Da mesi Pechino afferma di avere superato la crisi economica, parla persino di penuria di mano d’opera e si accredita come motore trainante dell’economia mondiale. Ma ciò contrasta con i dati, pure ufficiali, sulle decine di milioni di migranti disoccupati. E’ forte il rischio di inflazione, ma nessuno ne parla.

Pechino (AsiaNews/Agenzie) – Le autorità cinesi celebrano la rapida ripresa dell’economia, trainata dai finanziamenti statali e dall’aumento delle esportazioni. Ma fonti locali indicano che la disoccupazione permane elevata e che i prezzi salgono di nuovo. Il parere di esperti.

Dall’estate Pechino afferma che sono riprese le esportazioni e la crescita economica, soprattutto grazie al finanziamento per 4mila miliardi di yuan (oltre 400 miliardi di euro) erogato dal governo. Ieri la Banca asiatica per lo sviluppo (Adb) ha previsto per la Cina una crescita dell’8,2% per il 2009 e ancora maggiore per il 2010.

Le autorità locali parlano addirittura di penuria di mano d’opera. A Shenzhen dicono che rimangono non coperti oltre 120mila posti di lavoro. La statale China Central Television ha parlato ieri di scarsità di forza-lavoro nel Guangdong e nel Zhejiang (250mila posti scoperti nel solo Zhejiang).

Ma fonti locali e industriali hanno prospettato al South China Morning Post una situazione ben differente. Chai Kwongwah, presidente della Hong Kong Small and Medium Enterprises General Association, ricorda che tra il 2008 e i primi mesi del 2009 hanno chiuso migliaia di fabbriche e ogni ditta ha licenziato centinaia o migliaia di lavoratori. E' vero che ora in alcuni settori vi sono nuove assunzioni e più ordini dall’estero, “ma sono solo stagionali e per il Natale”. Chai spiega che è elevato il rischio che le esportazioni scendano poi di nuovo.

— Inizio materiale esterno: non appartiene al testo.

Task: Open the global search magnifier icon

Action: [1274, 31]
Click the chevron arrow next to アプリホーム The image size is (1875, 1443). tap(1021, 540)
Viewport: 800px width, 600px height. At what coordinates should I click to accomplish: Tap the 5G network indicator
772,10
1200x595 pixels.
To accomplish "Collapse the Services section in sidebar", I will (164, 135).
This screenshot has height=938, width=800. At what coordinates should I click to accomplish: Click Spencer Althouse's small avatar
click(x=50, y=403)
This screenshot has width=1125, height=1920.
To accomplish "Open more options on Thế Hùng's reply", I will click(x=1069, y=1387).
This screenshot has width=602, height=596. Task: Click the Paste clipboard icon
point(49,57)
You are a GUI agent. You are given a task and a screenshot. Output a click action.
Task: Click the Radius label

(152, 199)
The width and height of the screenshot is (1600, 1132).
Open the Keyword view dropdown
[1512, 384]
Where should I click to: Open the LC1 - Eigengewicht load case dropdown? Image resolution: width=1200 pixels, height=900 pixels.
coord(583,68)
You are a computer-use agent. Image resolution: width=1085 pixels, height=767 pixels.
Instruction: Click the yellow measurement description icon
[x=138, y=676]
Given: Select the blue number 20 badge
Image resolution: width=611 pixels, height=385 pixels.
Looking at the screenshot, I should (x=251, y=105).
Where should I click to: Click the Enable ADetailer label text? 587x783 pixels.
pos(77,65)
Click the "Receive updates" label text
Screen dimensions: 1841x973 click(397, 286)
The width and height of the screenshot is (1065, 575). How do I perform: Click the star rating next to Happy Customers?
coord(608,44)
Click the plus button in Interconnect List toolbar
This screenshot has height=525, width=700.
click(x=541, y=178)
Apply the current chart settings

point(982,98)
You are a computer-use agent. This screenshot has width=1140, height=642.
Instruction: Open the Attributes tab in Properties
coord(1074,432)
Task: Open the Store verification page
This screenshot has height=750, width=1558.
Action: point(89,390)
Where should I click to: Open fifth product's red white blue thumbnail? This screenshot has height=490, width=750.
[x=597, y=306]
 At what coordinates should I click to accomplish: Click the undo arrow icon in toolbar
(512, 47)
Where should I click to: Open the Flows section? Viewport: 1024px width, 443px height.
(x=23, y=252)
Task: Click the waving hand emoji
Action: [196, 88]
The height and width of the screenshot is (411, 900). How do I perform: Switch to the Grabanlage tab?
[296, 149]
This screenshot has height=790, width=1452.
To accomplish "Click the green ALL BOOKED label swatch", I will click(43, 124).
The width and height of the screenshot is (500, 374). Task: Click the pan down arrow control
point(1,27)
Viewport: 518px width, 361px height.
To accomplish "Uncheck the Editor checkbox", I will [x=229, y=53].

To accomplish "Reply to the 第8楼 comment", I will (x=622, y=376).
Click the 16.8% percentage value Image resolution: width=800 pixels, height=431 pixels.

Il dottor Liu Zhenjie dell’Accademia  delle Scienze sociali dell’Henan osserva che la minor domanda di lavoro nelle regioni costiere dipende dal forte aumento del costo della vita nella zona, così che molti operai licenziati hanno preferito tornare a casa o cercare lavoro nelle regioni centrali e occidentali, dove c’è stata forte richiesta di mano d’opera proprio per le opere finanziate dal governo.

Gli fa eco Robert Wihtol, direttore per la Cina della stessa Adb, il quale indica che “c’è un limite all’investimento pubblico e all’espansione monetaria” e che milioni di migranti disoccupati possono cadere in povertà per la mancanza di sussidi pubblici.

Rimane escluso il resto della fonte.